The National Cancer Institute (NCI) and the American Cancer Society (ACS) describe carcinoids and gastrinomas as distinct tumors of pancreatic cancer. Produced by different cells in the pancreas, these tumors affect separate body organs, have diverse risks and do not respond to the same treatments.
Types
Carcinoid tumors (gastrointestinal carcinoid tumors) are produced from the exocrine cells of the pancreas, where the digestive enzymes are made. They form in the lining of the gastrointestinal tract (digestive system), affecting the body's ability to break down food and eliminate waste.
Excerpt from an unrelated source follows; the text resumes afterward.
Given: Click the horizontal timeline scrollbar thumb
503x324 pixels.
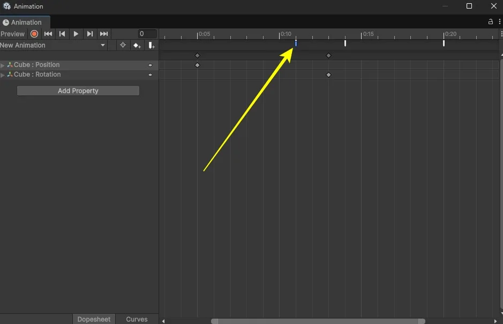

Gastrinomas form in the endocrine cells of the pancreas, where the hormone gastrin is produced. Also known as endocrine tumors (or islet cell tumors), they develop in the head of the pancreas (sometimes in the small intestine) allowing the over-production of stomach acid.
Signs/Symptoms
Symptoms of a carcinoid tumor may include diarrhea, wheezing, fast heartbeat, fatigue or swelling of the feet and ankles. Those of gastrinoma tumors may include recurring stomach ulcers, pain in abdomen, acid reflux and diarrhea.
Risk Factors
A person diagnosed with multiple endocrine neoplasia (MEN) type 1 syndrome is at risk of developing gastrinoma. But someone who has a family history of MEN type 1, smokes tobacco and has a pre-existing condition that prevents the stomach from producing acid is at risk for carcinoid tumors.
Test
Blood and urine tests and a physical exam are used to detect carcinoid tumors; various acid secretion assessments and a calcium infusion analysis are used to diagnose gastrinoma.
Outlook
Treatments for carcinoid and gastrinoma tumors may depend on the size of the tumors, location of the tumors in the pancreas, any pre-existing conditions such as MEN type 1 syndrome and if the tumors have spread to other parts of the body.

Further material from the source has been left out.